Foto de Hamza subida a redes sociales
Hamza ya presumía en redes de su historial violento: la citación judicial por atentar contra agentes de la autoridad que exhibió sin pudor
La fotografía parecía inofensiva, casi rutinaria: una hoja de citación judicial, arrugada y mal encuadrada, subida a redes sociales sin el menor recato. Pero en la parte superior figuraba el nombre de quien ha protagonizado uno de los sucesos más macabros de los últimos meses en nuestro país: Hamza L., el argelino que permanece en prisión provisional por el secuestro, torturas y agresiones sexuales a Eva en un narcopiso del barrio de Juan XXIII de Alicante. En 2023 él mismo decidió mostrar abiertamente aquel documento oficial en el que constaba como acusado por delitos cometidos años antes. Lo que entonces pudo parecer una bravuconada, leído hoy, adquiere otro peso.
Aquella citación lo convocaba al Juzgado de lo Penal número 3 de Alicante por un procedimiento que reunía tres delitos: falsedad documental, atentado a agentes de la autoridad y contra la seguridad del tráfico. Nada hacía presagiar que, dos años más tarde, su nombre quedaría vinculado a una de las agresiones más graves que se recuerdan en la ciudad. Sin embargo, la decisión de publicar el documento aporta un extraño hilo de continuidad entre su pasado judicial y la espiral de violencia que culminó en el encierro de Eva.

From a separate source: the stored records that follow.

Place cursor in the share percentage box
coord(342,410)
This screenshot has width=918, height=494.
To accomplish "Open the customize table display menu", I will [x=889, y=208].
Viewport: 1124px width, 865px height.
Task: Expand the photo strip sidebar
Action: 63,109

Una bravuconada que revela una actitud
El documento fechado en enero de 2023 lo citaba para una vista en marzo de ese mismo año por un incidente ocurrido en 2019. El papel recogía imputaciones claras y detalladas. No había margen para interpretaciones. Lo relevante es que fue él quien decidió que ese documento formara parte de su perfil público, como si exhibir una causa penal fuera un gesto de prestigio dentro del ambiente en el que se movía.
Citación judicial publicada en redes sociales por Hamza
Hoy, cada testimonio al que accede El Debate y cada información que surge del entorno policial y vecinal ayuda a unir piezas que dibujan un mismo perfil: un hombre violento, imprevisible, habituado a los estallidos de agresividad y a la intimidación. Nada de esto explica por sí solo los hechos que mantienen a Hamza en prisión, pero sí encaja con todo lo que se ha conocido después.
El barrio de Juan XXIII, castigado por la pobreza, la okupación y la proliferación de narcopisos, es un territorio donde la violencia cotidiana no siempre llega a los juzgados. Allí, Hamza era un nombre conocido por vecinos que preferían no enfrentarse a él. Varias personas lo describían como un hombre que cambiaba de humor en segundos, con arrebatos que podían escalar en cuestión de minutos. Algunos relatos recabados por este periódico hablan de ataques a mujeres y de episodios que nunca pasaron del miedo a la denuncia policial por temor a consecuencias.
El caso que destapó lo que ya se intuía
La historia de Eva marcó un antes y un después. Durante siete días fue golpeada, quemada, humillada y violada en un piso ocupado convertido en narcopiso. Cuando los agentes irrumpieron tras el aviso de una joven que escuchó su súplica de auxilio, la encontraron con 41 grados de fiebre y convulsionando, al borde de la muerte. Su relato permitió identificar a Hamza como principal agresor, pese a que la noche anterior había sido detenido por otro delito ajeno al secuestro.
La brutalidad de aquel caso puso foco en un entorno que llevaba tiempo degradándose y en un hombre cuyo rastro violento parecía anterior a cualquier diligencia judicial.
Una señal que hoy se lee de otra forma
La imagen que Hamza publicó en 2023, enseñando una citación judicial por atentar contra agentes de la autoridad, aporta una pieza clave: su relación con la violencia no es nueva. Al menos desde hace seis años aparecía vinculado a conductas agresivas y ya figuraba en procesos penales que, vistos ahora, ayudan a trazar un patrón.
Ese documento, exhibido por él mismo como si fuera un trofeo, marca un punto conocido en una trayectoria que no surgió de la nada. Cada información a la que ha tenido acceso este periódico, cada testimonio que aporta contexto, encaja en un mismo perfil: un hombre que llevaba tiempo moviéndose en entornos donde la violencia era habitual.
En este escenario, surge una reflexión inevitable. La madre de Eva pidió públicamente que los extranjeros cometen delitos graves y ponen en riesgo a otros sean expulsados de España. Si medidas como esa se hubieran aplicado a tiempo en el caso de Hamza, es probable que agresiones como la sufrida por Eva, y quizá otras que nunca llegaron a denunciarse, no hubieran ocurrido.